In the swap confirmation letter below, translate the sentence "This letter agreement constitutes a 'Confirmation' as referred to in the ISDA Agreement specified below." into Spanish.

→ **Excerpt**
* * * * * * *

NOVEMBER 3, 2000, BETWEEN SCOTIABANK AND TP HOLDINGS CORP.,
REGARDING
(i) USD 27,500,000.00MM INTEREST RATE SWAP TRANSACTION (REF: S24041)
AND
(ii) USD 25,000,000.00 MM INTEREST RATE SWAP TRANSACTION (REF: S24042)
SCOTIABANK
THE BANK OF NOVA SCOTIA
International Banking Division
Derivative Products
00 Xxxx Xx. Xxxx, 00xx Xxxxx, Xxxxxxx, Xxxxxxx, Xxxxxx X0X 0X0
(416) 86~5-54l5
October 11, 2000
Amended November 3, 2000
TP HOLDINGS CORP
0000 X. Xxxxxxxxxxx Xxxx
Xxxxxx, Xxxxx 00000
ATTENTION: XXXXXX XXXXXXX, CFO
Re: The Bank of Nova Scotia ("Party A")/TP Holdings
Corp ("Party B") Swap Transaction Our Reference
No. S24042 (Previously S23703)
-----------------------------------------------
Dear Sirs,
This transaction was affected through Scotia Capital (USA) Inc.,
a U.S. broker-dealer subsidiary of the Bank of Nova Scotia (BNS), who acted as
agent in the transaction.
The purpose of this letter is to confirm the terms and conditions
of the transaction entered into between us on the Trade Date specified below
(the "Transaction"). This letter agreement constitutes a "Confirmation" as
referred to in the ISDA Agreement specified below.

* * * * * * *

→ **Available data**

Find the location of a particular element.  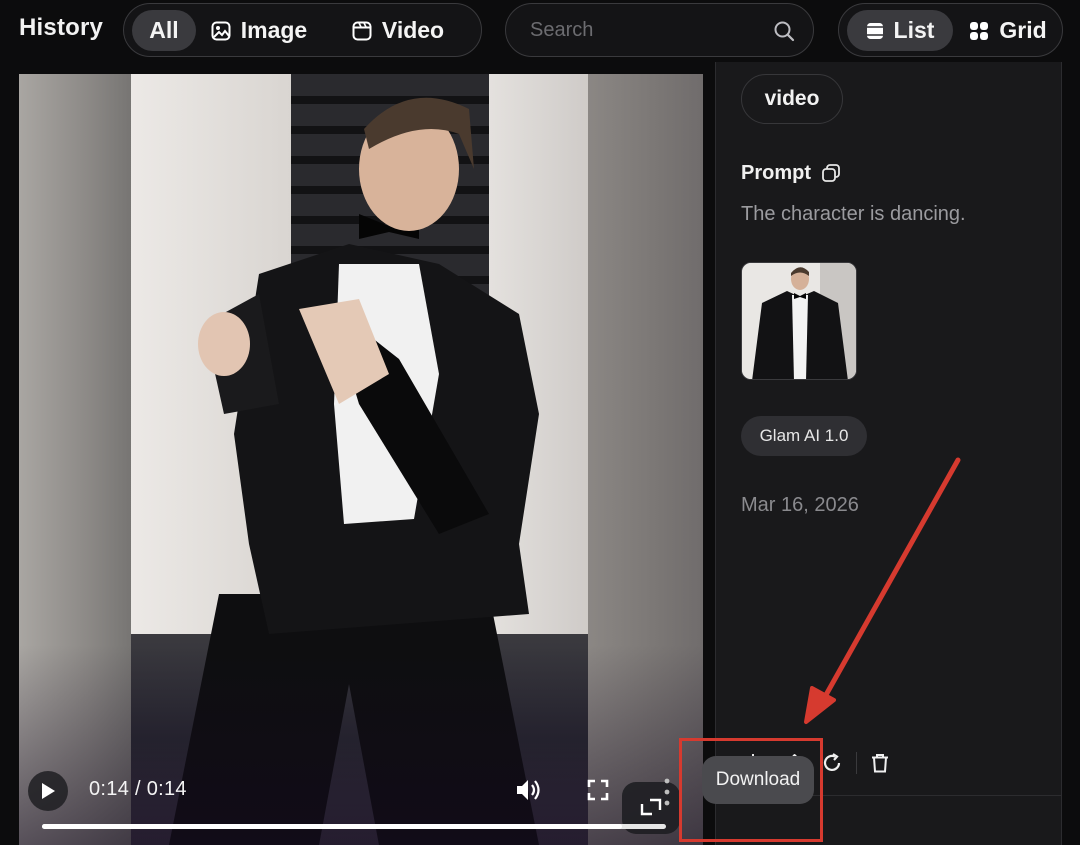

* * * * * * *

→ **Response for this exercise**
Este acuerdo por carta constituye una "Confirmación" según se menciona en el Acuerdo ISDA especificado a continuación.